7 décembre 2018

En marge de la vie

Lucie Clément, En marge de la vie, Montréal, Albert Levesque, 1934, 192 pages.

Nicole Berteuil et Joan Webb, une francophone et une anglophone, partagent un appartement à Ottawa depuis 5 ans. Les deux travaillent dans un laboratoire. Nicole a vécu un amour déçu avec Max Briguères il y a cinq ans quand ce dernier lui a préféré sa sœur. Pendant des vacances au Lac Masson, elle fait la rencontre de Bob Stonehaven, un aviateur anglais en convalescence. Elle l’épouse mais elle a tôt fait de découvrir que son Bob est un jaloux. Et dire qu’elle doit le suivre en Inde où il est capitaine d’un corps d’aviation...
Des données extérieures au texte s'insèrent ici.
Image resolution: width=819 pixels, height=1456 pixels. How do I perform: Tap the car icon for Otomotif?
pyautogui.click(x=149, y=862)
Trois ans ont passé. Bob et Nicole sont toujours à Dehli. André Mirvalles, un cousin de Bob, un artiste, vient les visiter. Bientôt naît une connivence entre Nicole et André. Tous les deux aiment l’art, l’histoire. Comme André, qui est sculpteur, décide de rester un temps à Delhi, ils se fréquentent, travaillent ensemble à l’atelier. Bob est jaloux, cette fois-ci non sans raison, André et Nicole s’aiment, mais celle-ci refuse de briser son mariage. André court se réfugier à Calcutta pendant un temps. Et il se tue dans un accident d’automobile lors de son retour. À force de harcèlements de la part de Bob, Nicole finit par tout lui avouer. Il la chasse. Du coup, « elle est condamnée, condamnée à vivre désormais en marge de la vie! »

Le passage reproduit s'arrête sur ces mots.